$16M grant at U of L given to increase health care access in underserved areas

Published 4:16 pm Monday, October 9, 2023

LOUISVILLE, Ky. (KT) – The University of Louisville announced Monday it received a $16 million federal grant to help increase Kentuckians’ access to health care, particularly in the state’s underserved rural and urban areas.

The U of L School of Medicine will use the funds from a four-year grant from the Health Resources and Services Administration (HRSA) to train more primary care physicians and encourage them to practice in underserved communities where they are needed.

Kentucky has a severe shortage of health care providers, according to UofL, with at least some portion of 113 of the state’s 120 counties designated as Health Professional Shortage Areas, including parts of Jefferson County.  Recent projections rank Kentucky lowest among the states in meeting the need for primary care physicians by 2025.

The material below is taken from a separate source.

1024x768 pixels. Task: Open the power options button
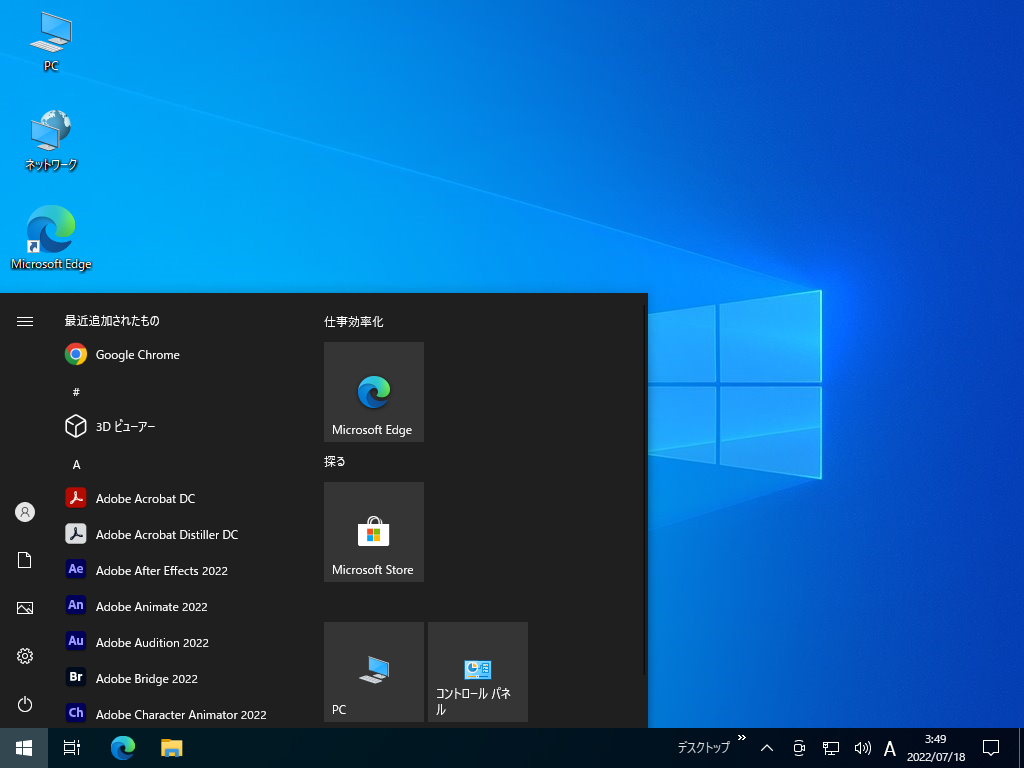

To attract and train medical students with an interest in practicing primary care in medically underserved communities, the School of Medicine will enhance existing programs that train students in the underserved rural environments, assist individuals from other careers who want to prepare for medical school, create a new program to train medical students in an urban environment, and provide scholarships to support students financially in all these programs.

“The UofL School of Medicine is honored to have been selected as a recipient of the HRSA grant and is committed to creating pathways that support workforce development for primary care careers in medically underserved regions,” said Jeffrey Bumpous, interim dean for the UofL School of Medicine and vice president of medical affairs.  “University leaders recognize the projects and programs supported by this funding are critical to the institutional mission of both the university and the School of Medicine and aim to sustain the efforts beyond the four-year term.”

Medical students in U of L’s Trover Rural Track complete their final two years of medical school at Trover Campus, located in Madisonville, Kentucky, hosted by Baptist Health Deaconess Madisonville.  Of the 170 physicians who have graduated from the Trover Rural Track so far, 75% practice primary care and 43% practice in rural communities.

“We are able to get more rural students into medical school and then into rural practice by supporting them all the way through the process, starting with high school,” said William J. Crump, associate dean of the UofL School of Medicine Trover Campus.  “This grant holds the promise of enlarging our campus, but most importantly building an urban underserved counterpart.”